Kim had ended the call, shaking her head.

‘Dad really moulded Raza in his image, didn’t he?’ When Hiroko tried to protest, there must be some other explanation, Raza had insisted he’d come for the funeral, Kim sat Hiroko down in front of the computer and explained to her, with the aid of the Internet, the real business of A and G. While Hiroko was still struggling to overlay the world of private military contractors on to her image of her son’s life, Kim added, as if it were a matter of little consequence, ‘And on top of all that, he wanted me to smuggle some Afghan across the border.’

‘When I asked my brother to see if Raza — his name is really Raza? — knew someone who could get me across the border I didn’t mean he should tell his mother,’ Abdullah said, patting a stone lion’s paw with the familiarity of ritual as he walked down the library steps. ‘I don’t want to get you into any trouble.’

‘You won’t,’ Hiroko said, longing to be back in the sanctuary of books. She spent so much of her life in and around the Village that the regimented yet frenzied intersections of midtown made her feel as though she were stuck in a deranged crossword grid. ‘Do you know if your brother has spoken to Raza since—’ She almost said ‘since Harry died’. ‘Again, I mean. Has he spoken to him again?’

‘I don’t know. I will call him in three days.’ Almost apologetically he added, ‘He doesn’t have a phone. Once a week he goes to the call office.’ He took a cell phone out of his pocket and looked wistfully at it. ‘So many things you promise yourself you won’t get used to, and then you do.’

‘How long have you been in New York?’ She had come here not knowing what kind of man she would find, certain only that she had to see this mysterious piece of her son’s life. But now she couldn’t see the boy who drew Raza into a life of violence but only a man who understood lost homelands and the impossibility of return. He had looked at the photographs of Kandahar’s orchards as Sajjad used to look at pictures of his old moholla in Dilli.

‘I was with the mujahideen until the Soviets left. But then, peace never happened. And Afghan fighting Afghan, Pashtun against Hazara. no. So I went back to Karachi. Yes, for four years.’ He switched to Urdu. ‘I was a truck driver. Every time I went to the fish harbour I’d have one eye watching for Raza Hazara. But my brothers said one of us had to go to America where you can earn a real living. I was the youngest, the most fit — I had the best chance of making the journey across. And I was just married, so there was only a wife to leave behind and no children.’

‘You have a wife?’

‘Yes,’ he said, taking a long stride forward and bodily lifting up a drunk who was weaving towards Hiroko and setting him down again, out of her path, with a quick pat on the shoulder. He was unaware she had seen his entire character in that gesture. ‘It wasn’t easy to leave her, but my brothers were all fighting or trying to farm between the landmines and I couldn’t earn enough in Karachi for everyone. So ’93 I came here. And I haven’t seen any of them since. My brothers, my wife. She had a son six months after I said goodbye to her. She knew it was happening before I left, but she didn’t want to make it harder for me to go. So it’s not so bad, leaving. I’ll see my son, my wife. The light of Afghanistan. It’s not so bad?’
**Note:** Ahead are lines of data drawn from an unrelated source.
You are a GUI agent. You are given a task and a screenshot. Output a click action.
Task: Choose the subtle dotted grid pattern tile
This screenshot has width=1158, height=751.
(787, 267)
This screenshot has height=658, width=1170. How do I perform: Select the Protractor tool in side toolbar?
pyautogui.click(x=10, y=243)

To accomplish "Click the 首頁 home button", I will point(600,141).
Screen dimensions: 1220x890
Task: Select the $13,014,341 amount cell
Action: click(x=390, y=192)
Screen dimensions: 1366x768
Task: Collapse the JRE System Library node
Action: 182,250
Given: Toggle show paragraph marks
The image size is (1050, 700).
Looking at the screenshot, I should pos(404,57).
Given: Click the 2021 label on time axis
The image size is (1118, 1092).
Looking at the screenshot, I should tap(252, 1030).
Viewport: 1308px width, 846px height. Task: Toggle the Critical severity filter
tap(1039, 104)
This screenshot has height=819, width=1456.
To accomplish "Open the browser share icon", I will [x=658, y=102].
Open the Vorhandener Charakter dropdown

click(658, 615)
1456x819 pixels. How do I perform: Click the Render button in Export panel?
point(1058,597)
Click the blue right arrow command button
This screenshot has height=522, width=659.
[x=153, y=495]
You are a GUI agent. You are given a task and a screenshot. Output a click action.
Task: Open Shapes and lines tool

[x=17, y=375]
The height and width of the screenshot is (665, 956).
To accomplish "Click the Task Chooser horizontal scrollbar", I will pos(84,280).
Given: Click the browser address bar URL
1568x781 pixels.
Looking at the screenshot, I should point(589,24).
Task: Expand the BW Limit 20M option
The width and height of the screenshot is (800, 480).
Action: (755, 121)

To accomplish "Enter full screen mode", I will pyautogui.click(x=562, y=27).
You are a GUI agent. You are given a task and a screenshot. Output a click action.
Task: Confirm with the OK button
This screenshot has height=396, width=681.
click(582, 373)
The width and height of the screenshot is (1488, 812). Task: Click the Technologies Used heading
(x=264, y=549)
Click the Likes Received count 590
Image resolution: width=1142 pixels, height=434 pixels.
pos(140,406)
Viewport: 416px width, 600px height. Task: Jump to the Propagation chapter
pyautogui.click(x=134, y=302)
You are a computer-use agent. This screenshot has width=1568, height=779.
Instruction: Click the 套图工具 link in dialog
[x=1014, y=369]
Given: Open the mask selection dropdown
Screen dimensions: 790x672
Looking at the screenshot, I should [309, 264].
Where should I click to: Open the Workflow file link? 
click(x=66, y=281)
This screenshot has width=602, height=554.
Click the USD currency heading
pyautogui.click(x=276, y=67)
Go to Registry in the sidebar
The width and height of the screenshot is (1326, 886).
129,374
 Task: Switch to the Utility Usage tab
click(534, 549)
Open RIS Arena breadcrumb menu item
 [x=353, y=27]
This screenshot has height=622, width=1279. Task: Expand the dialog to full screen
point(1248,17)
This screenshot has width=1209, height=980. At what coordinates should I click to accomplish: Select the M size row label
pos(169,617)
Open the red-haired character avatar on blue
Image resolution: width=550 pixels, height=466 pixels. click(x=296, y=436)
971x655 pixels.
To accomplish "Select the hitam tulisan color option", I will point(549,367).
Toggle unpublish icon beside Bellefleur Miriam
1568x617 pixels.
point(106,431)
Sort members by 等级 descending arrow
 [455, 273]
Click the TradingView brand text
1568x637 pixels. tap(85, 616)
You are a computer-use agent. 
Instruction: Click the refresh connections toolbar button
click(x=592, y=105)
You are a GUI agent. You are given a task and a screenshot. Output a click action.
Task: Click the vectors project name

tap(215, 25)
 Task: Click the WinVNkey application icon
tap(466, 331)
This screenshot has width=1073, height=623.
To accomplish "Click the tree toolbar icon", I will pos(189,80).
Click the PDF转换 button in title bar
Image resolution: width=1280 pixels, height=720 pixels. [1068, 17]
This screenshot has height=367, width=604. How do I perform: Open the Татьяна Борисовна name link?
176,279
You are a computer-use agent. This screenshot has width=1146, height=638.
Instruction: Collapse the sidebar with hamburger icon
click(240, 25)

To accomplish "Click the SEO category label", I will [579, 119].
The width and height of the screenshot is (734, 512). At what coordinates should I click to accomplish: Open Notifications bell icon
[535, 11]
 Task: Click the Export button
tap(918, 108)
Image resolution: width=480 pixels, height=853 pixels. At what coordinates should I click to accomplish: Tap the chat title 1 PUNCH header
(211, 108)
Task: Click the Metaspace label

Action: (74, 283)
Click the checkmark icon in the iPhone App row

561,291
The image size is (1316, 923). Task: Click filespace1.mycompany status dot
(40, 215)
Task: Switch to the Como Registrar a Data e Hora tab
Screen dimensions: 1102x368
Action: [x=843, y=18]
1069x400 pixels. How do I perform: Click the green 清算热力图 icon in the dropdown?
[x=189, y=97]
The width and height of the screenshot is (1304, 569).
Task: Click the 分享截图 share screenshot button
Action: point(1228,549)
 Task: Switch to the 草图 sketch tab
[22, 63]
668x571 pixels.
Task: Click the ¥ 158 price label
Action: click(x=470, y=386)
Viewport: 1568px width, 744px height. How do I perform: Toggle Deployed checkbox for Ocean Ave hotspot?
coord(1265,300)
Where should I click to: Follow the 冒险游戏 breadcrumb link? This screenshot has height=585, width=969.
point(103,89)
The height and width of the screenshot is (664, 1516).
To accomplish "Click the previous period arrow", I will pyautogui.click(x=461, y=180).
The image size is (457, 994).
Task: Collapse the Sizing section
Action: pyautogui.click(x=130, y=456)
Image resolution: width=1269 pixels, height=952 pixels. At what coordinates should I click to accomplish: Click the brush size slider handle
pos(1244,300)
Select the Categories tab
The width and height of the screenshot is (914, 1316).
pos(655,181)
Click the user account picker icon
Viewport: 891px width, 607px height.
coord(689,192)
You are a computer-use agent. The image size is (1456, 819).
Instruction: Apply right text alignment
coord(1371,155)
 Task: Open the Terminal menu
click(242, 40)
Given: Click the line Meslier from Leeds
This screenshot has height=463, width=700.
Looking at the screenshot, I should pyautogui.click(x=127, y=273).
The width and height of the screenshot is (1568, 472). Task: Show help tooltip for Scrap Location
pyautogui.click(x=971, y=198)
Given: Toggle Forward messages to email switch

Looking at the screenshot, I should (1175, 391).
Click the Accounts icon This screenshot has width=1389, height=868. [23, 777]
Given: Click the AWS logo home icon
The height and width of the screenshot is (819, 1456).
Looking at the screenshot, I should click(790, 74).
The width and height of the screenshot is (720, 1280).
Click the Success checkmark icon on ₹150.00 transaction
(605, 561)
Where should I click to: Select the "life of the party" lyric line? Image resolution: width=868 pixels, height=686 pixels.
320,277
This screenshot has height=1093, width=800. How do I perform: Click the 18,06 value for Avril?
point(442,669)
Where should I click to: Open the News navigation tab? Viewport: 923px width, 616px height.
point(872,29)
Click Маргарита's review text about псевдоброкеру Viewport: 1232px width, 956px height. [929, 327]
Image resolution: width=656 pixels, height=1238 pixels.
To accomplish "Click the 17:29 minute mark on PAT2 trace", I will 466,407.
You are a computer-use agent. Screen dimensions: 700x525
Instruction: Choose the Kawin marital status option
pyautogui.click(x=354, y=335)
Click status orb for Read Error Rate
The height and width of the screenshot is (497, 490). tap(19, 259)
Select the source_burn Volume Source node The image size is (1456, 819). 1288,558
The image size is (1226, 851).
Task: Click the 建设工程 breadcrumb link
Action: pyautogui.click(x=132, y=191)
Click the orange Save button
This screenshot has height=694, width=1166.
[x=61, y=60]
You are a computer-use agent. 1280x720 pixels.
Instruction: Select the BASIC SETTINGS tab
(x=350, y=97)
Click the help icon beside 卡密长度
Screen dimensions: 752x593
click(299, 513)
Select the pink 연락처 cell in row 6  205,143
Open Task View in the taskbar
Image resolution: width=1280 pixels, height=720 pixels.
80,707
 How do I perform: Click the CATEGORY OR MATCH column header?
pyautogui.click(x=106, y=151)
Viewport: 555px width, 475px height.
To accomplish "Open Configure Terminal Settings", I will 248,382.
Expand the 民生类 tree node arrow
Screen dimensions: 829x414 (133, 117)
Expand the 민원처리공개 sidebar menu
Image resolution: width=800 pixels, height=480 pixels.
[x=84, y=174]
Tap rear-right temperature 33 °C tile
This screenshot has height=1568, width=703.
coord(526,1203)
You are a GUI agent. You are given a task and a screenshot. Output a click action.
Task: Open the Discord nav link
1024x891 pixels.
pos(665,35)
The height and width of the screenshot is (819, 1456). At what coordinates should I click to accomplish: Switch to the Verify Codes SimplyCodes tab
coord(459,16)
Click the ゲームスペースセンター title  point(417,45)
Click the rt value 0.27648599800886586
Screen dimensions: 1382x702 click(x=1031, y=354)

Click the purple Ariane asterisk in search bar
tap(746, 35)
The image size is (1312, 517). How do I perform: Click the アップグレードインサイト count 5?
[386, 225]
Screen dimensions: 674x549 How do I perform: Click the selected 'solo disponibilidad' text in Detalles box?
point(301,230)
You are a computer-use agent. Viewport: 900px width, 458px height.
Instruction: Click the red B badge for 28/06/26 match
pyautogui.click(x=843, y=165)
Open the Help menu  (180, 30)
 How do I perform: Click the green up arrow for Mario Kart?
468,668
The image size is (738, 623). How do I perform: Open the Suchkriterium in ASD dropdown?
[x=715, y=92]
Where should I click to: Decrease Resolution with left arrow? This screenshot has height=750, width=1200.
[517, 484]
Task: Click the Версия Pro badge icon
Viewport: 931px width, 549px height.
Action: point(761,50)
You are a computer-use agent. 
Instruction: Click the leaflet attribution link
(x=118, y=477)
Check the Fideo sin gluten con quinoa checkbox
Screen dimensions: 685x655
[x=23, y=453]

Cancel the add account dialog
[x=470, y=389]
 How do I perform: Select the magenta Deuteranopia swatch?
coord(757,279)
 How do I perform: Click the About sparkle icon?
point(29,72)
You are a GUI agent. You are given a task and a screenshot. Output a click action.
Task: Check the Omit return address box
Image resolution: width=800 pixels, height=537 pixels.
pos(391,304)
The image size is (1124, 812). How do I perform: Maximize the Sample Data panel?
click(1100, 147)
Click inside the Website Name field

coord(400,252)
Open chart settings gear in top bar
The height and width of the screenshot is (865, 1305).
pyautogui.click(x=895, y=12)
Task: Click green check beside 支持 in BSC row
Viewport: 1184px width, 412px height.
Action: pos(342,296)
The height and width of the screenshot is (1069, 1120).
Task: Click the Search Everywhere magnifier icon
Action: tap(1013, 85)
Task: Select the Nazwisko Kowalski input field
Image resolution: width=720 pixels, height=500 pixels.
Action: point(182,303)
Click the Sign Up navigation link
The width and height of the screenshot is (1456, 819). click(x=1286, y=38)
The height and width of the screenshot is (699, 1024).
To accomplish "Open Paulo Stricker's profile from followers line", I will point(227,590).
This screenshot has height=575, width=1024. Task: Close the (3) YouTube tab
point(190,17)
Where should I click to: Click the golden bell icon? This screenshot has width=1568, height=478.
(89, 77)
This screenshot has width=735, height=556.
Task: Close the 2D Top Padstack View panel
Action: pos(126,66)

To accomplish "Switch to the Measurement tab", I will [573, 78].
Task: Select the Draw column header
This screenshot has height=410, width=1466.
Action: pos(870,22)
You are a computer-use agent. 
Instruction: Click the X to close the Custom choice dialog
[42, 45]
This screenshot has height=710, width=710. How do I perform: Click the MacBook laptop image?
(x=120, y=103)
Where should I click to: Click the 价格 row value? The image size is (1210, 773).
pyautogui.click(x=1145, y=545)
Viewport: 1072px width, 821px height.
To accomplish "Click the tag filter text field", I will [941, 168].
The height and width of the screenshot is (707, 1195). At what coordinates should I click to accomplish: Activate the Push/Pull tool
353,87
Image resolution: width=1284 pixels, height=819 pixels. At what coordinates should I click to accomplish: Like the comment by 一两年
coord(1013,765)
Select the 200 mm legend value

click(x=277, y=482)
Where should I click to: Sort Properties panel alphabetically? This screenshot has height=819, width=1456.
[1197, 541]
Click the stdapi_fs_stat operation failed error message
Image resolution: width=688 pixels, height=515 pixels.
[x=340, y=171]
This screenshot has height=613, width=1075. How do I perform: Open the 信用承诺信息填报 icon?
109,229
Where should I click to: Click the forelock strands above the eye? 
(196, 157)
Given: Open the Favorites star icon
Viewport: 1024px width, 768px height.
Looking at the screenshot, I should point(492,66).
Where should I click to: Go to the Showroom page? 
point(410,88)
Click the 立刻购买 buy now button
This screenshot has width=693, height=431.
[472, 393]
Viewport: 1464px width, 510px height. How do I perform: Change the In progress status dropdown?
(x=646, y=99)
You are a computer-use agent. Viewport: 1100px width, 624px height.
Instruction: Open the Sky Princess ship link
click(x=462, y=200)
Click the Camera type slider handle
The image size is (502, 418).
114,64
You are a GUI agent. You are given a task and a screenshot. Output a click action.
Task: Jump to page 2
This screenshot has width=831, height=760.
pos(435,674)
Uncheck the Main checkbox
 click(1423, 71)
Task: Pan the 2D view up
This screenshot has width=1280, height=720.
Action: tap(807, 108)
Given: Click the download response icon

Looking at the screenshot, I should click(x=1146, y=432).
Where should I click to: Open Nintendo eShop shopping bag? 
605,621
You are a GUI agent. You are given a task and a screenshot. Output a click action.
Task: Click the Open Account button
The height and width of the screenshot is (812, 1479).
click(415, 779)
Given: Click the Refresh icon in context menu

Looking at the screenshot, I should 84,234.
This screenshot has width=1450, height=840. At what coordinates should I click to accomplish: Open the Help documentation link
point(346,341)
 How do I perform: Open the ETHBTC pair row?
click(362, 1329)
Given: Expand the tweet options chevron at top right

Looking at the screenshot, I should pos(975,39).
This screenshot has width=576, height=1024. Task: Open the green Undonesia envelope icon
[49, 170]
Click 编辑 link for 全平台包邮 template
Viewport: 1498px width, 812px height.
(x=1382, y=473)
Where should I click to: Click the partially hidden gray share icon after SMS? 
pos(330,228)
He looked uncertainly at Hiroko, who found herself wanting to cry.

36

Three days earlier, just outside Kandahar, two Pathan men stepped out of a jeep, reaching for the guns beneath its seats before their feet had touched the ground. To the passenger in the back seat, head moving side to side, the men appeared sectioned into many pieces — the effect as disorienting as it was disturbing.